Section 801 of the Political Code provides: "For the official misconduct or neglect of a notary public, he and the sureties on his official bond are liable to the parties injured thereby for all the damages sustained." Section 1185 of the Civil Code defines the requisites for acknowledgments, and the case of Anderson v. Aronsohn, 181 Cal. 294 [184 P. 12, 10 A.L.R. 866], treats definitely of the duties and liabilities of notaries public.

It seems, to the point of demonstration, that the notary herein, appellant, was negligent, and we shall waste no time discussing that point. It seems certain also that Mrs. White, the respondent, was guilty of negligence. The negligence of both contributed proximately to the fact that respondent [8 Cal. App. 2d 225] loaned her money to a person other than the owner of the property that was taken as security, and if any financial damage was suffered by respondent she is without remedy as against appellant. (Security etc. Bank v. Matson, supra)

[4] Appellant argues that since the money was loaned upon a note and trust deed long after the fraudulent grant deed was put of record under the negligent and fraudulent acknowledgment, and such trust deed was signed by J. Harvey (a single man) and Jean Harvey (a married woman), and a notary took the acknowledgments which were accepted without appellant's checking the identity of Jean Harvey as Ora Nye, the acknowledgment to the grant deed did not contribute proximately to the injury. We do not agree with this, and in view of our conclusion that respondent was negligent we shall not detail our reasons for such nonagreement. We think, however, that a proper understanding of Oakland Bank v. Murfey, supra, Security etc. Bank v. Matson, supra, and Smith v. Yule, 31 Cal. 180 [89 Am. Dec. 167], will reveal our reason and support our conclusion.

[5] Appellant contends that there is no finding of value of the mortgaged premises nor of the insolvency of the makers of the note, and that, indeed, there are no allegations in the complaint covering these points, which she thinks are essential. (Heidt v. Minor, 113 Cal. 385 [45 P. 700].) But here we do run into the law of the case. In the face of these contentions, made by respondents in the first appeal, we determined that the ultimate facts set out in the findings supported the relief sought by the complaint, hence our direction that a judgment be made in favor of plaintiffs; and these subjects are not referred to in any manner in the findings. They are not the subject of ultimate findings and therefore there are no findings to which we can apply the test of support by the record. So far as we are informed these points were not raised in any pleading, and it would appear that the trial court found its two former judgments upon plaintiffs' theory that no showing was needed beyond the negligent taking of the impostor's acknowledgment to the grant deed to entitle plaintiffs to recover from the notary the full sum loaned, with interest. We do not want to be understood as approving this theory, but since this was the only theory upon which the trial court could have acted, and since our former opinion held that the findings supported the judgment, there is no escaping the [8 Cal. App. 2d 226] conclusion that the law of the case precludes its reconsideration. (Phelan v. City and County of San Francisco, 20 Cal. 39; Lucas v. City of San Francisco, 28 Cal. 591; Lambert v. Bates, 148 Cal. 146 [82 P. 767]; Ellis v. Witmer, 148 Cal. 528, 531 [83 P. 800]; Tally v. Ganahl, 151 Cal. 418 [90 P. 1049]; Conde v. Sweeney, 16 Cal. App. 157 [116 P. 319].)
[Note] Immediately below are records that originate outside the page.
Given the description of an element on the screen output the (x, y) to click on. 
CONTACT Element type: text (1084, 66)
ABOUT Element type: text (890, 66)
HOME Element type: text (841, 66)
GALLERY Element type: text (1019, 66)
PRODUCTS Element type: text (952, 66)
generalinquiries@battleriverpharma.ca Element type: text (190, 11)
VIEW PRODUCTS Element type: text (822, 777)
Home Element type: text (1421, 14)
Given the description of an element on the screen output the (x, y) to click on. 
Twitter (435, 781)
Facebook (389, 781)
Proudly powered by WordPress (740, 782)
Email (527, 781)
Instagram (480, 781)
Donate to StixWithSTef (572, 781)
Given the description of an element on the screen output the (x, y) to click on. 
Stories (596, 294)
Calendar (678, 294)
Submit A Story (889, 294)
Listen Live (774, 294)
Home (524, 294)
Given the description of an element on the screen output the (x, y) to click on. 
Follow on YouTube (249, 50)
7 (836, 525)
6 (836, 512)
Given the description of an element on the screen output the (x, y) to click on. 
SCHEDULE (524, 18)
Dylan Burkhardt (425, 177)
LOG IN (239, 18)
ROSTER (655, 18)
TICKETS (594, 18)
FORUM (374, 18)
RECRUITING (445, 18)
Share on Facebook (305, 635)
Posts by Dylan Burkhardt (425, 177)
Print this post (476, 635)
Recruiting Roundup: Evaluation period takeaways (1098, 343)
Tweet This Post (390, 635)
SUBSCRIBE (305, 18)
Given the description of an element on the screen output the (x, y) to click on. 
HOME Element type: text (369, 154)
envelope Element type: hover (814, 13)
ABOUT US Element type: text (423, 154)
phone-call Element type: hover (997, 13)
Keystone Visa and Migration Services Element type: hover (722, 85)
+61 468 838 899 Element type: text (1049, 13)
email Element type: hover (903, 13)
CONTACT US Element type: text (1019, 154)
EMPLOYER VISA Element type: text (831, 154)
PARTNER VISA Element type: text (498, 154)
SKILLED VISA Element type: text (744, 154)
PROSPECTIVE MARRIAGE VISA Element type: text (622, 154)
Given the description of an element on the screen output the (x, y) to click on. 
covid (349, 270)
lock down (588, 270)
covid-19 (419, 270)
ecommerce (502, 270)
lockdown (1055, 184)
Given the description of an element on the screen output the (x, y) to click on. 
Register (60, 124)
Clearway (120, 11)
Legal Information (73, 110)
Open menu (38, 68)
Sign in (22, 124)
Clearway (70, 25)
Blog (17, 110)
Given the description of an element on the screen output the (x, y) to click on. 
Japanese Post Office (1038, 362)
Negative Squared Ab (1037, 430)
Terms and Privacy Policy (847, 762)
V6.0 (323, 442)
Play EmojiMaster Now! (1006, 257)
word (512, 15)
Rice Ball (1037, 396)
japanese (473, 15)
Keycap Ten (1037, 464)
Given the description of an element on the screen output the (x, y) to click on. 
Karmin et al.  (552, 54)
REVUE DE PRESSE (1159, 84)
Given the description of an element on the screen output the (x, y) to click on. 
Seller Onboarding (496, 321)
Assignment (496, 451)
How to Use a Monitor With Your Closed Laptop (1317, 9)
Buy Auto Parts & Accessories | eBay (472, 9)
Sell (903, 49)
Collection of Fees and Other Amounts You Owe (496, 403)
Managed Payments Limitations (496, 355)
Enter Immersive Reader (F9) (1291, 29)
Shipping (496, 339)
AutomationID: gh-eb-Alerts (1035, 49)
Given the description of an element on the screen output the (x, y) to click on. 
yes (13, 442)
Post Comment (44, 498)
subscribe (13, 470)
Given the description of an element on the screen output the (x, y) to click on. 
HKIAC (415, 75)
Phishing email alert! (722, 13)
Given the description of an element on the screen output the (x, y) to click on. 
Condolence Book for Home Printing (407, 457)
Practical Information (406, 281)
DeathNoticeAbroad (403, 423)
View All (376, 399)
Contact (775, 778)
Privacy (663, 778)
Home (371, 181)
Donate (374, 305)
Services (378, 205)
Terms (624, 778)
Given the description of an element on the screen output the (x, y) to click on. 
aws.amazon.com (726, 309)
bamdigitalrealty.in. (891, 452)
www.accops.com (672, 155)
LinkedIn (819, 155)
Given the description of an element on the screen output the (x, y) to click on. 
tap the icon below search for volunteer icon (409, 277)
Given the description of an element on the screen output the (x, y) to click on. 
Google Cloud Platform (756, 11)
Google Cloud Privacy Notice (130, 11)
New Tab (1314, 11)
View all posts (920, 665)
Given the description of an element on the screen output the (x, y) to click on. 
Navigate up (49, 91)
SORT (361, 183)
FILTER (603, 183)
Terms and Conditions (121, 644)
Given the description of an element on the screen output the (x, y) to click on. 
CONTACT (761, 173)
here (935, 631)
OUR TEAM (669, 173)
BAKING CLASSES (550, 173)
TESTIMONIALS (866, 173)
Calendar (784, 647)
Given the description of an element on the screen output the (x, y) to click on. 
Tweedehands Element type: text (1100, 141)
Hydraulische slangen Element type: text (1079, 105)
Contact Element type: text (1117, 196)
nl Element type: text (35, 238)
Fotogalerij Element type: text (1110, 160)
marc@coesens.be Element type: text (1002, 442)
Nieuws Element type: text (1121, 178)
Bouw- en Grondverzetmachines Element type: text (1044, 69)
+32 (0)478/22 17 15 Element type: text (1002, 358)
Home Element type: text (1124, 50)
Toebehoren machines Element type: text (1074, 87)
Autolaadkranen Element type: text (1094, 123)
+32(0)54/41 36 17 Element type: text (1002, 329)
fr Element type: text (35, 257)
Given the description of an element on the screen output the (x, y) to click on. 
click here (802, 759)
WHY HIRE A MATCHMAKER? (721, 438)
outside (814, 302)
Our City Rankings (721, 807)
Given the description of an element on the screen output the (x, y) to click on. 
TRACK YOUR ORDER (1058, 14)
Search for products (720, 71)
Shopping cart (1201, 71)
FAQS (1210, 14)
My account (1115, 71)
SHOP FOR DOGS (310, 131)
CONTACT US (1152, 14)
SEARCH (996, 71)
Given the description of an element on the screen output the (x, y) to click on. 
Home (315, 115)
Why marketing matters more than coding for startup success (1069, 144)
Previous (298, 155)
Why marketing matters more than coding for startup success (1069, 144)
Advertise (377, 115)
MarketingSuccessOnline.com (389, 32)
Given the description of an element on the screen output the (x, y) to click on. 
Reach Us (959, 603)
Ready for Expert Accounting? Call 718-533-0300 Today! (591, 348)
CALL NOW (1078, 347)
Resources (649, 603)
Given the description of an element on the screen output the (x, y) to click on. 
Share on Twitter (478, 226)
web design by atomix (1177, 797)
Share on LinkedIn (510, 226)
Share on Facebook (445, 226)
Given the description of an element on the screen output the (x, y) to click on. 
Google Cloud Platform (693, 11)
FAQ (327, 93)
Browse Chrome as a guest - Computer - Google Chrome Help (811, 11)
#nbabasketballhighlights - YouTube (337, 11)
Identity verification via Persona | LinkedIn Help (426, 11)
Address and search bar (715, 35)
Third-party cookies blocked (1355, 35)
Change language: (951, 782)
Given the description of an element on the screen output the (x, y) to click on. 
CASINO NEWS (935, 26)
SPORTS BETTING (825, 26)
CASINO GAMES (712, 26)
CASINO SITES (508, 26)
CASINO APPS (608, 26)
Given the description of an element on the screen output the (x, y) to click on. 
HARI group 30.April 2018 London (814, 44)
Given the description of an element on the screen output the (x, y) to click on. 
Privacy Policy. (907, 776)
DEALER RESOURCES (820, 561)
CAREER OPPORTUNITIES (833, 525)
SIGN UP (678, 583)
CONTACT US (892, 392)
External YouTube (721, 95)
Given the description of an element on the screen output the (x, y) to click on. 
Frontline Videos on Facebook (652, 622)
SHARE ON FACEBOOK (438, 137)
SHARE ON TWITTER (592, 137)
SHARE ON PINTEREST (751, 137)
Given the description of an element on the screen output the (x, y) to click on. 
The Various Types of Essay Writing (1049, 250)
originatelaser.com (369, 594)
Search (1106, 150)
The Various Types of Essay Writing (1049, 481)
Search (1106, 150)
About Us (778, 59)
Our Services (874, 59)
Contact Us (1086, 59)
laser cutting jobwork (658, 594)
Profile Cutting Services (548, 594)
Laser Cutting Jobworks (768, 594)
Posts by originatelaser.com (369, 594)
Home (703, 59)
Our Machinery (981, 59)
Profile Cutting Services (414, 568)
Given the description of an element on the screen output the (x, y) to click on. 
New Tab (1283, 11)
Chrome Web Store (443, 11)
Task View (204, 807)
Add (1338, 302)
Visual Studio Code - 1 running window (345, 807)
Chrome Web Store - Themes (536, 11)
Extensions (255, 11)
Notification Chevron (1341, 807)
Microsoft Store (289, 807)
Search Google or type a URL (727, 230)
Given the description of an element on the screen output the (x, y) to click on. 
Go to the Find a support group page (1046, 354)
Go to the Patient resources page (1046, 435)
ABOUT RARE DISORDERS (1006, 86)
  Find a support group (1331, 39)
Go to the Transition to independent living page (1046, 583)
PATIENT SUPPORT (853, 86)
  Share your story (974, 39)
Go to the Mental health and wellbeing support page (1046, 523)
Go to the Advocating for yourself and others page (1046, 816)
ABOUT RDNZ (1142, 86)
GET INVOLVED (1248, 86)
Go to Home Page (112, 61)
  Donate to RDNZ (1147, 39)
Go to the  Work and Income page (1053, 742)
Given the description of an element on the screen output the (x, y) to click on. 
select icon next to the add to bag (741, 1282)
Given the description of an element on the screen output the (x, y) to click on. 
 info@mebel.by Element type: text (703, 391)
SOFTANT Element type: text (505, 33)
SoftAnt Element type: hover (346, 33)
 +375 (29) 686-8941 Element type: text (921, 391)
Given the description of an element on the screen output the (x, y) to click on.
To recapitulate: We are convinced that the notary, the appellant, was negligent; but we are also convinced that the mortgagee, the respondent, was equally guilty of negligence, and that the negligence of each contributed proximately to cause the loss. The evidence of the transactions is all before us, and there is no dispute as to facts. A new trial would but reproduce the same legal problems that we have treated herein, and our treatment has become the law of the case.

The judgment is reversed and the trial court is directed to make and cause to be entered a judgment for the defendant Harriett B. Rosenstein and against the plaintiffs.

Crail, J., and Fricke, J., pro tem., concurred.